RECORD EXCERPTS below:

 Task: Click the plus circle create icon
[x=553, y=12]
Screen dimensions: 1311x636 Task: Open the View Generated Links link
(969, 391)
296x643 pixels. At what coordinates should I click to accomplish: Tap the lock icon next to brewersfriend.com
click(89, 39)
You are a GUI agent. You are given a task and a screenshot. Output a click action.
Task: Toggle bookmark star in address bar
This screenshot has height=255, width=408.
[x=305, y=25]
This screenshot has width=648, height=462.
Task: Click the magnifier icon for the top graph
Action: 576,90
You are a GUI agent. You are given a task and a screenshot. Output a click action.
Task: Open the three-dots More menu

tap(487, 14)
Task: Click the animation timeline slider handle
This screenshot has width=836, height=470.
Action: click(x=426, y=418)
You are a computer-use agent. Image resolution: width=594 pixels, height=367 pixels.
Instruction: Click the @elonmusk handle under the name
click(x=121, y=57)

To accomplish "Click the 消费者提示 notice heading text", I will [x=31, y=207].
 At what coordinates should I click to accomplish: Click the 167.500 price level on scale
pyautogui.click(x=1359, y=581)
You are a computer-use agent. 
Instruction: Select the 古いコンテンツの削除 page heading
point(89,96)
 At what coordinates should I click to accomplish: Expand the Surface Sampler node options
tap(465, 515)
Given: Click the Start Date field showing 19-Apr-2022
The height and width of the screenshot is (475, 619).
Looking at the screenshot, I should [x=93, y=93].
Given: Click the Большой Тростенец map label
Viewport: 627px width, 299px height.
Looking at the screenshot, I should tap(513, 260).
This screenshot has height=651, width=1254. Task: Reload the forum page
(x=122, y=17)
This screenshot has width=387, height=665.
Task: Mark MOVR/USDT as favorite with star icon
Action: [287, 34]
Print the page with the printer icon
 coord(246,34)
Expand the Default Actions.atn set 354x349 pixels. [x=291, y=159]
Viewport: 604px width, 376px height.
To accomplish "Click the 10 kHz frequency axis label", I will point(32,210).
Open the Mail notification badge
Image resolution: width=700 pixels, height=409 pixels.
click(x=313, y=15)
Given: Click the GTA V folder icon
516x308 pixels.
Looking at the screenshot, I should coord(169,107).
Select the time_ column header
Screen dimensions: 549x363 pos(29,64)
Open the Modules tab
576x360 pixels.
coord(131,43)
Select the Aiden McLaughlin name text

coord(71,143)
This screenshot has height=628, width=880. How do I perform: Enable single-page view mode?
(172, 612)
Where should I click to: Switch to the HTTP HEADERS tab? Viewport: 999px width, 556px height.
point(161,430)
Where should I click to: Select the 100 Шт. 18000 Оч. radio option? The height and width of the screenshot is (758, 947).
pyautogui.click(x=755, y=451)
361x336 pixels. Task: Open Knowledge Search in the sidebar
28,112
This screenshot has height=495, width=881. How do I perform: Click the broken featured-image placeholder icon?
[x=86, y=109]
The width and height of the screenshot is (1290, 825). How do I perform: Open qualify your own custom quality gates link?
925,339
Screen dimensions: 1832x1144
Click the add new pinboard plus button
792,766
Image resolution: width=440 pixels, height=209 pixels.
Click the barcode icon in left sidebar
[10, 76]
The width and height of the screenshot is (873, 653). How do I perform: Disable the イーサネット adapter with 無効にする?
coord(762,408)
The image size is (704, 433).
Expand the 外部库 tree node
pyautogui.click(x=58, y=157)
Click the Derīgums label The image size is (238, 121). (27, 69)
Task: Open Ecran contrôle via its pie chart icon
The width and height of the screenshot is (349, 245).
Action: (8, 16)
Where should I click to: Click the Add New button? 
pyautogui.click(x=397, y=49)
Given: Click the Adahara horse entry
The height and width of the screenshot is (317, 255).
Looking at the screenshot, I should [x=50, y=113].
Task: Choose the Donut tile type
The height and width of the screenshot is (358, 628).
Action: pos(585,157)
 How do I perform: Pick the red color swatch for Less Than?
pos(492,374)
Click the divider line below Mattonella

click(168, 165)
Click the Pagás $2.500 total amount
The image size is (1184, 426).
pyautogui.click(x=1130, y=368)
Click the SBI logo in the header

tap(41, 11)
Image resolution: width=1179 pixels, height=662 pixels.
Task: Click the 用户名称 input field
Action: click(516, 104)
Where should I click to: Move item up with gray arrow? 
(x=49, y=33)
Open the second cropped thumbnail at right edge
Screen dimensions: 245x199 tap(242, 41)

End of RECORD EXCERPTS.

YOUR ASSIGNMENT:
With nothing left out, copy the data above exactly.

WRITTEN ANSWER:
 Task: Click the plus circle create icon
[x=553, y=12]
Screen dimensions: 1311x636 Task: Open the View Generated Links link
(969, 391)
296x643 pixels. At what coordinates should I click to accomplish: Tap the lock icon next to brewersfriend.com
click(89, 39)
You are a GUI agent. You are given a task and a screenshot. Output a click action.
Task: Toggle bookmark star in address bar
This screenshot has height=255, width=408.
[x=305, y=25]
This screenshot has width=648, height=462.
Task: Click the magnifier icon for the top graph
Action: 576,90
You are a GUI agent. You are given a task and a screenshot. Output a click action.
Task: Open the three-dots More menu

tap(487, 14)
Task: Click the animation timeline slider handle
This screenshot has width=836, height=470.
Action: click(x=426, y=418)
You are a computer-use agent. Image resolution: width=594 pixels, height=367 pixels.
Instruction: Click the @elonmusk handle under the name
click(x=121, y=57)

To accomplish "Click the 消费者提示 notice heading text", I will [x=31, y=207].
 At what coordinates should I click to accomplish: Click the 167.500 price level on scale
pyautogui.click(x=1359, y=581)
You are a computer-use agent. 
Instruction: Select the 古いコンテンツの削除 page heading
point(89,96)
 At what coordinates should I click to accomplish: Expand the Surface Sampler node options
tap(465, 515)
Given: Click the Start Date field showing 19-Apr-2022
The height and width of the screenshot is (475, 619).
Looking at the screenshot, I should [x=93, y=93].
Given: Click the Большой Тростенец map label
Viewport: 627px width, 299px height.
Looking at the screenshot, I should tap(513, 260).
This screenshot has height=651, width=1254. Task: Reload the forum page
(x=122, y=17)
This screenshot has width=387, height=665.
Task: Mark MOVR/USDT as favorite with star icon
Action: [287, 34]
Print the page with the printer icon
 coord(246,34)
Expand the Default Actions.atn set 354x349 pixels. [x=291, y=159]
Viewport: 604px width, 376px height.
To accomplish "Click the 10 kHz frequency axis label", I will point(32,210).
Open the Mail notification badge
Image resolution: width=700 pixels, height=409 pixels.
click(x=313, y=15)
Given: Click the GTA V folder icon
516x308 pixels.
Looking at the screenshot, I should coord(169,107).
Select the time_ column header
Screen dimensions: 549x363 pos(29,64)
Open the Modules tab
576x360 pixels.
coord(131,43)
Select the Aiden McLaughlin name text

coord(71,143)
This screenshot has height=628, width=880. How do I perform: Enable single-page view mode?
(172, 612)
Where should I click to: Switch to the HTTP HEADERS tab? Viewport: 999px width, 556px height.
point(161,430)
Where should I click to: Select the 100 Шт. 18000 Оч. radio option? The height and width of the screenshot is (758, 947).
pyautogui.click(x=755, y=451)
361x336 pixels. Task: Open Knowledge Search in the sidebar
28,112
This screenshot has height=495, width=881. How do I perform: Click the broken featured-image placeholder icon?
[x=86, y=109]
The width and height of the screenshot is (1290, 825). How do I perform: Open qualify your own custom quality gates link?
925,339
Screen dimensions: 1832x1144
Click the add new pinboard plus button
792,766
Image resolution: width=440 pixels, height=209 pixels.
Click the barcode icon in left sidebar
[10, 76]
The width and height of the screenshot is (873, 653). How do I perform: Disable the イーサネット adapter with 無効にする?
coord(762,408)
The image size is (704, 433).
Expand the 外部库 tree node
pyautogui.click(x=58, y=157)
Click the Derīgums label The image size is (238, 121). (27, 69)
Task: Open Ecran contrôle via its pie chart icon
The width and height of the screenshot is (349, 245).
Action: (8, 16)
Where should I click to: Click the Add New button? 
pyautogui.click(x=397, y=49)
Given: Click the Adahara horse entry
The height and width of the screenshot is (317, 255).
Looking at the screenshot, I should [x=50, y=113].
Task: Choose the Donut tile type
The height and width of the screenshot is (358, 628).
Action: pos(585,157)
 How do I perform: Pick the red color swatch for Less Than?
pos(492,374)
Click the divider line below Mattonella

click(168, 165)
Click the Pagás $2.500 total amount
The image size is (1184, 426).
pyautogui.click(x=1130, y=368)
Click the SBI logo in the header

tap(41, 11)
Image resolution: width=1179 pixels, height=662 pixels.
Task: Click the 用户名称 input field
Action: click(516, 104)
Where should I click to: Move item up with gray arrow? 
(x=49, y=33)
Open the second cropped thumbnail at right edge
Screen dimensions: 245x199 tap(242, 41)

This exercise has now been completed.